* _Assigned task 1_
According to the text on power analysis in microbiome research, what did Kelly et al. propose?
* _Assigned task 2_
Resume the text on power analysis for microbiome studies, picking up after its final sentence.
===== Document text
Power analysis enables researchers to detect meaningful effects and allocate resources efficiently; it aids the reliability and reproducibility of research findings. The primary goal of power analysis is to ensure that a research study has the sensitivity required to detect meaningful effects [1]. Underpowered studies are likely to miss biologically meaningful effects and are more prone to type II errors, which can lead researchers to neglect differences that could be biologically interesting [2]. Even if a low-powered study finds statistically significant results, the estimated effect size will be imprecise [2]. Low power together with a statistical significance filter (for example, only reporting effects with a p-value 40% ) can lead to overestimation of the true effect (“magnitude”, or type M, error) or an incorrect estimate of the direction of an effect (“sign”, or type S, error) [3].
Microbiome researchers typically focus on three main types of analysis: (1) analysis of univariate summaries: reducing the data from each microbiome sample to a single value, such as alpha diversity, and comparing the distribution of these values between groups, (2) community-wide analyses using tests such as Permutational Multivariate Analysis of Variance (PERMANOVA) or the Dirichlet-multinomial model to distinguish overall differences in communities, and (3) taxon-by-taxon or differential abundance analyses: identifying taxa with biological meaningfully differences between groups. Existing studies on power analysis have focused either on studies comparing univariate (alpha diversity) measures or studies comparing changes in overall microbiome composition between groups [4]. For example, La Rosa et al. [5] developed a reparameterized Dirichlet Multinomial model and a method for estimating the power to detect changes in overall microbial compositions between groups. Kelly et al. [6] proposed a framework for estimating power in PERMANOVA.
To our knowledge, no methods exist for power analysis for differential abundance studies. In practice, every taxon in a microbial community has a different mean abundance and a different effect size (as is typical, we use fold change between groups as effect size in this paper), leading to a different statistical power to detect differences in every taxon. Except for relatively simple analyses, conducting power analysis requires data simulation. Simulating an entire microbial community is challenging because it requires estimating appropriate community-wide distributions for mean abundances and effect sizes of taxa.
Power estimates in a differential abundance study depend on the abundance of individual taxa. For example, effect sizes of taxa with high abundance in both control and treatment groups are more likely to be detected compared to effect sizes of taxa that are rare in both groups. Unlike univariate power analysis (that is, power analysis involving univariate quantities) where one can specify a single value for effect size and power, in a taxon-by-taxon power analysis there are multiple values of effect size and power; one for each taxon. This typically means hundreds or thousands of effect sizes and power values.
==========
===== Given records
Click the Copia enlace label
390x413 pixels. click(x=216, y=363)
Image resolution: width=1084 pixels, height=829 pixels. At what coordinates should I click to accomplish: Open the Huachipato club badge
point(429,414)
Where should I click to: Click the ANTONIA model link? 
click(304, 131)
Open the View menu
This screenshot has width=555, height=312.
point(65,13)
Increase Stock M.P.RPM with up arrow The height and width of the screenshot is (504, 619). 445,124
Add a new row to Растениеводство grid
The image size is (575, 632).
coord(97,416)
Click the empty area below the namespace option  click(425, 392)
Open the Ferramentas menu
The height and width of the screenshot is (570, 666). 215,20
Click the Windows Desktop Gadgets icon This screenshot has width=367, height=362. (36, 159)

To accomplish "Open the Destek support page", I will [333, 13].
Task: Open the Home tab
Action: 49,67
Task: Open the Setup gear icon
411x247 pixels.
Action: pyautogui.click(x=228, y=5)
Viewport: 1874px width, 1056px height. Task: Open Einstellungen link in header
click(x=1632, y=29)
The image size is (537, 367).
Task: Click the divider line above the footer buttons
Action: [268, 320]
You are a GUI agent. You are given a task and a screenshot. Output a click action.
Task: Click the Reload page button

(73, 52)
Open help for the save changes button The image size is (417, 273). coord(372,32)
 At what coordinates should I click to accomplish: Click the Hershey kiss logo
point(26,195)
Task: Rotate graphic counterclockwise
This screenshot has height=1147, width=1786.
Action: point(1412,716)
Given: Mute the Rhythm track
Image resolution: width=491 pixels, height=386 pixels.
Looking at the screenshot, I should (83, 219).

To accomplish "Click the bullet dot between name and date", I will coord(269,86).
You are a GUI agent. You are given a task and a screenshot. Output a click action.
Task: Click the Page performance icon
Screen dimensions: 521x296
==========
* _Exercise output 1_
A framework for estimating power in PERMANOVA.

* _Exercise output 2_
Several studies have raised concerns about low power in microbiome studies [7,8]. For example, Kers and Saccenti [7] showed that microbiome studies comparing alpha and beta diversities (PERMANOVA) between groups might be underpowered. The goal of this study is to investigate the issue of potential low power to detect effect sizes of individual taxa within a differential microbiome study. We develop a novel method for simulating microbial communities and estimating power at the level of an individual taxon. Our framework estimates power for each taxon as a function of effect size and mean abundance of an individual taxon. Using our framework, researchers can estimate the range of power in their studies and power for specific taxa and the expected number of significant taxa that will be detected in their study.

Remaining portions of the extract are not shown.